Sobre el reciente tema del gemeleo de pensiones diputadiles no se escribirá suficiente. Básicamente, se ha discutido si es moral o inmoral que en el caso de los hermanos Salas, se utilice un subterfugio legal para aumentar la pensión de uno de ellos. Se ha hablado incluso de corrupción. Pues bien, debe considerarse que sí hay una norma legal que impide y pena actuaciones encaminadas al fraude oculto bajo formas legales.
La Ley contra la Corrupción y el Enriquecimiento Ilícito dispone con toda claridad lo siguiente: Artículo 5º-Fraude de ley. La función administrativa ejercida por el Estado y los demás entes públicos, así como la conducta de sujetos de derecho privado en las relaciones con estos que se realicen al amparo del texto de una norma jurídica y persigan un resultado que no se conforme a la satisfacción de los fines públicos y el ordenamiento jurídico, se considerarán ejecutadas en fraude de ley y no impedirán la debida aplicación de la norma jurídica que se haya tratado de eludir.
Delito y castigo. Por otra parte, en la sección de Delitos, la misma ley señala: Artículo 58. -Fraude de ley en la función administrativa. Será penado con prisión de uno a cinco años, el funcionario público que ejerza una función administrativa en fraude de ley, de conformidad con la definición del Artículo 5 de la presente Ley. Igual pena se aplicará al particular que, a sabiendas de la inconformidad del resultado con el ordenamiento jurídico, se vea favorecido o preste su concurso para este delito.

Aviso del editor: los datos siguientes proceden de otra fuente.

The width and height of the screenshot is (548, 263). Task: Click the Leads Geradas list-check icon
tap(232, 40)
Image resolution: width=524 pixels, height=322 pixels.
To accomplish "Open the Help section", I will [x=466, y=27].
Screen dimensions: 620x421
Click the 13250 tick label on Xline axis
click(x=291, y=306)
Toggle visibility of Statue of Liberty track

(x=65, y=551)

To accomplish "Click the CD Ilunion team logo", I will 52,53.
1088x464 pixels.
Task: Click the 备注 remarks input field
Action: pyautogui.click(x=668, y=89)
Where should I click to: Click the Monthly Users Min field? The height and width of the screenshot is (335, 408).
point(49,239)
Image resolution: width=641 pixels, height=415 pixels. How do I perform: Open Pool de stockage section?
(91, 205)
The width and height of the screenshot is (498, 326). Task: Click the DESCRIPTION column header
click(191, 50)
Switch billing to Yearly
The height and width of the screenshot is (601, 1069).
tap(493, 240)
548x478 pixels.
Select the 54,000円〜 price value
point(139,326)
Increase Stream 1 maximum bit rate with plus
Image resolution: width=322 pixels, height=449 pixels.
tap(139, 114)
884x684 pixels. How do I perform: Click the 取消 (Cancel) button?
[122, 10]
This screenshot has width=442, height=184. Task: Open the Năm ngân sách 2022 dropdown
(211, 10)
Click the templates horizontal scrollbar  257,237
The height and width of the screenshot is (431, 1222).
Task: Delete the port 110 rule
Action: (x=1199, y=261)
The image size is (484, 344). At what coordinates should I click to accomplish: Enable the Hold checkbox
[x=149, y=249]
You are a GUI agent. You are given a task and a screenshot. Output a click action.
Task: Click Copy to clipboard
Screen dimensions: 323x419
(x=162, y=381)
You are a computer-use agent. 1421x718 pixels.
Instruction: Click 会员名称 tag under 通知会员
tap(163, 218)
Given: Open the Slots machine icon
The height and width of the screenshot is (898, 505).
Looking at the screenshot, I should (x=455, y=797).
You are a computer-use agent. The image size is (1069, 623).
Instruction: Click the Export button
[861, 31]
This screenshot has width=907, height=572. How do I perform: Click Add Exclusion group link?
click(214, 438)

Como podemos ver de lo anterior, el uso de una curul por tres meses, adquiriendo así el "derecho" de aumentar la pensión -pues no hay razones de fondo para que el primer titular la abandone (muerte, incapacidad, otro cargo público)- puede configurar claramente como uno de los delitos penados por la Ley contra la Corrupción ya citada, donde uno sería autor y otro, cómplice. Ahora lo que sigue es observar el desarrollo de los eventos a partir del 1.º de mayo entrante y que la prensa nos mantenga informados de todo.